Nevertheless, something was produced and OH got to work on sticking the work on to the Science Fair board. The NMT did some excellent work on decorating the board including the addition of the author’s name (“you forgot to put my name on! How could you???”).
With promises of a cut of any prize money that was won (a cut that instantly got reduced the moment it looked like real money was going to change hands) my brush with science came to an end.
The whole process left me thinking about some of the conflicts I have seen between students and supervisors. Issues around legitimate role in the project; was I the PI because I’d fronted with the cash? Was Dr X the PI because he came up with the idea? Was the NMT the PI because, let’s face it, the rest of us were simply acting as research assistants? Even when it is clear who the PI actually is, disgruntlement can occur when people reflect on their actual levels of involvement as opposed to what they were expecting to happen.
Add a publication to the mix and real issues arise if people perceive they have received inadequate recognition for their contribution.
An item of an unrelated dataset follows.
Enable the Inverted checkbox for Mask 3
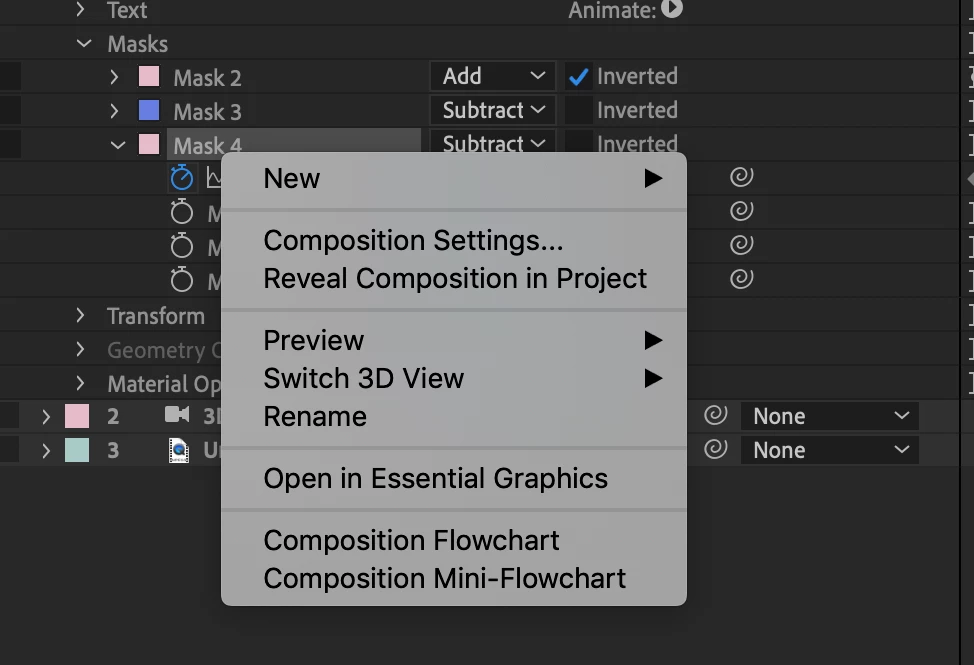click(x=578, y=111)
Mid-way through the Science Fair project was not the time to work out the division of labour, authorship order or royalties. By that time, we were all sure of our entitlements in the project and were less able to view the issues with an impartial eye.
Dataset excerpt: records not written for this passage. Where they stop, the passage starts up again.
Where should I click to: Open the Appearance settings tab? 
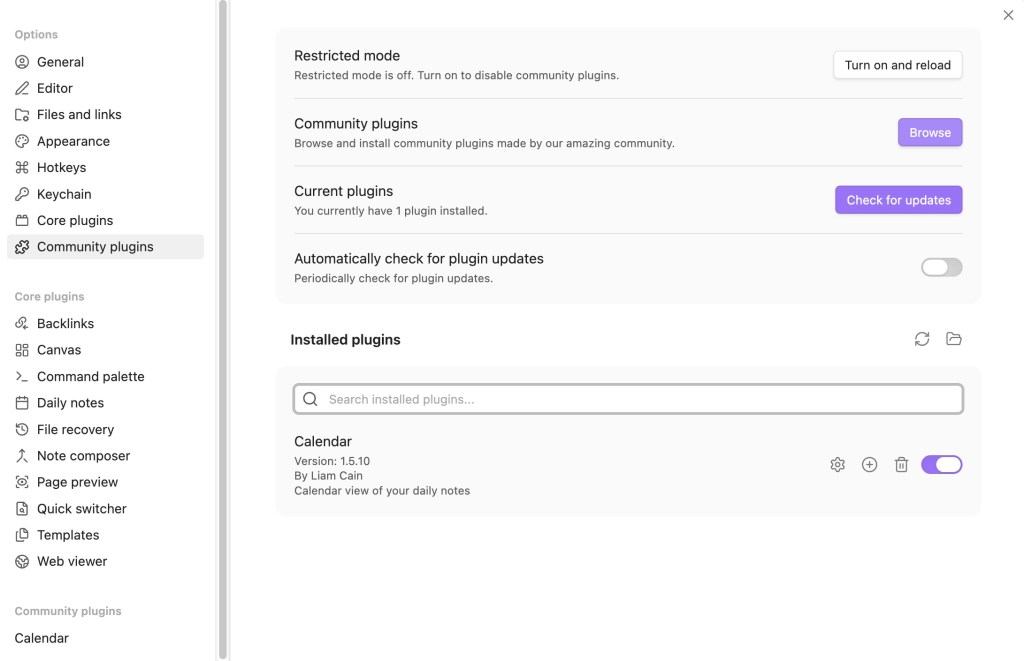click(73, 141)
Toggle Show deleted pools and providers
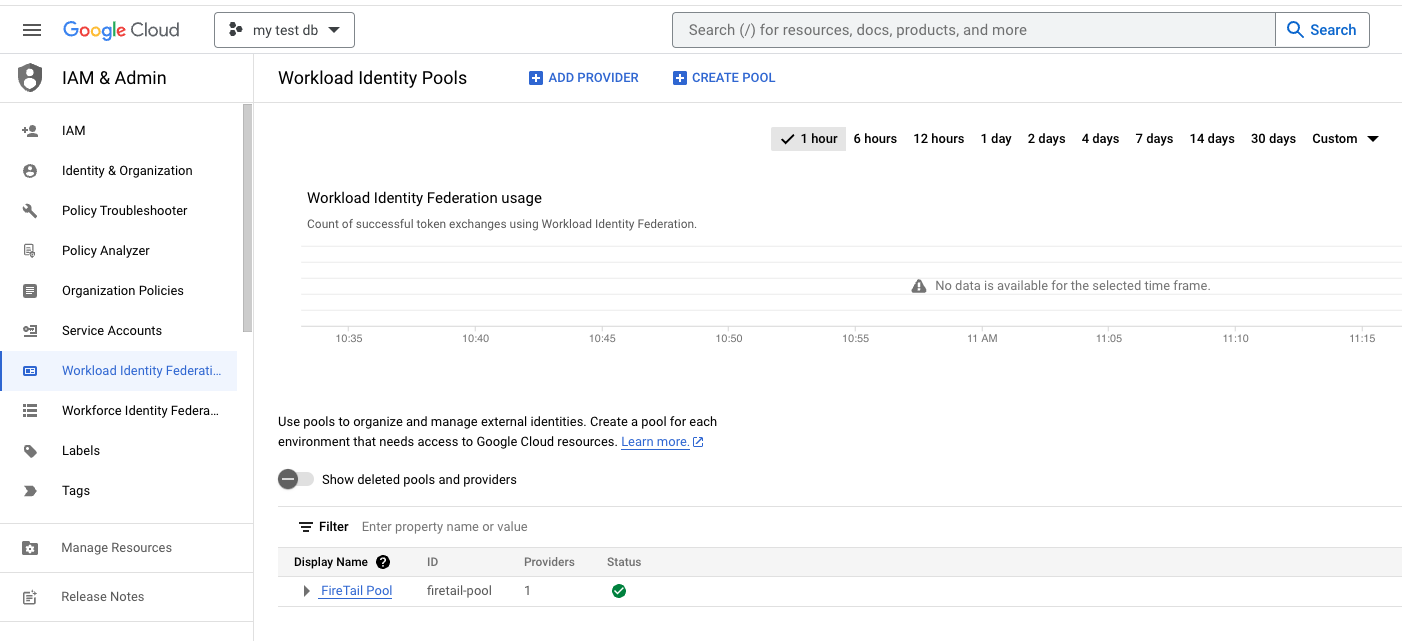Viewport: 1402px width, 641px height. click(296, 480)
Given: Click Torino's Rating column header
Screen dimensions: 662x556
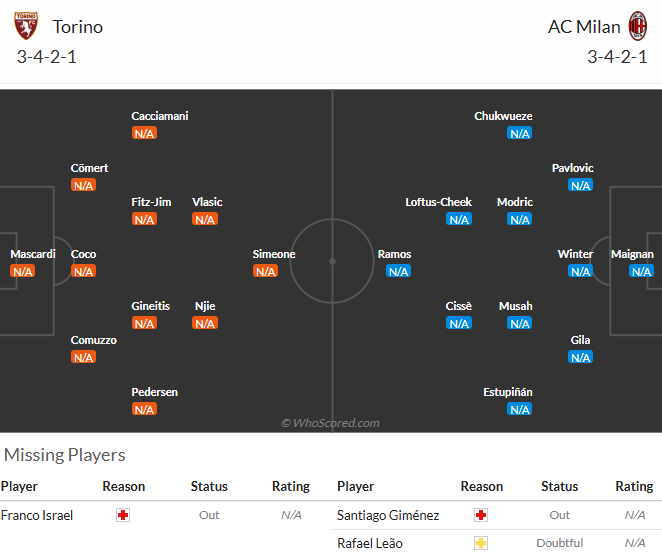Looking at the screenshot, I should tap(291, 486).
All of these things speak to the need to establish guidelines before work begins. We are all hopeful at the beginning of any project that things will pan out without any need to give any real attention to tricky matters of who does what and what that means for how the project will go.
Relying on shared understanding of expectations and norms rarely works out well. Conflicts may occur and without any recognition of rules to deal with them, small niggles can escalate and bitterness and anxiety can easily develop. A lot of energy gets absorbed resolving issues that feel dreadful but were initially quite manageable.
A Student-Supervisor Agreement and an honest assessment of expectations at the beginning of any thesis journey will not rule out conflict, but a willingness to engage with the possibility that the ride won’t always be rainbows and unicorns certainly helps to set the right tone for a productive collaboration between student and supervisor.
And what did I learn from all this? Well I’ve started drafting a Supervisor-Student agreement for next year when Science Fair comes around again. I’ve also learned to have a bit more faith in group projects. When it came time for the NMT to explain and defend the topic, I was slightly concerned; beyond effective project management, what on earth had they actually learned? I was pleasantly surprised to discover that they had a clear overview of the methods, results, and conclusions of the project. Moreover, there was a new found enthusiasm for and confidence about science.
Who knew? It seems Science does have a few things to teach the Humanities after all.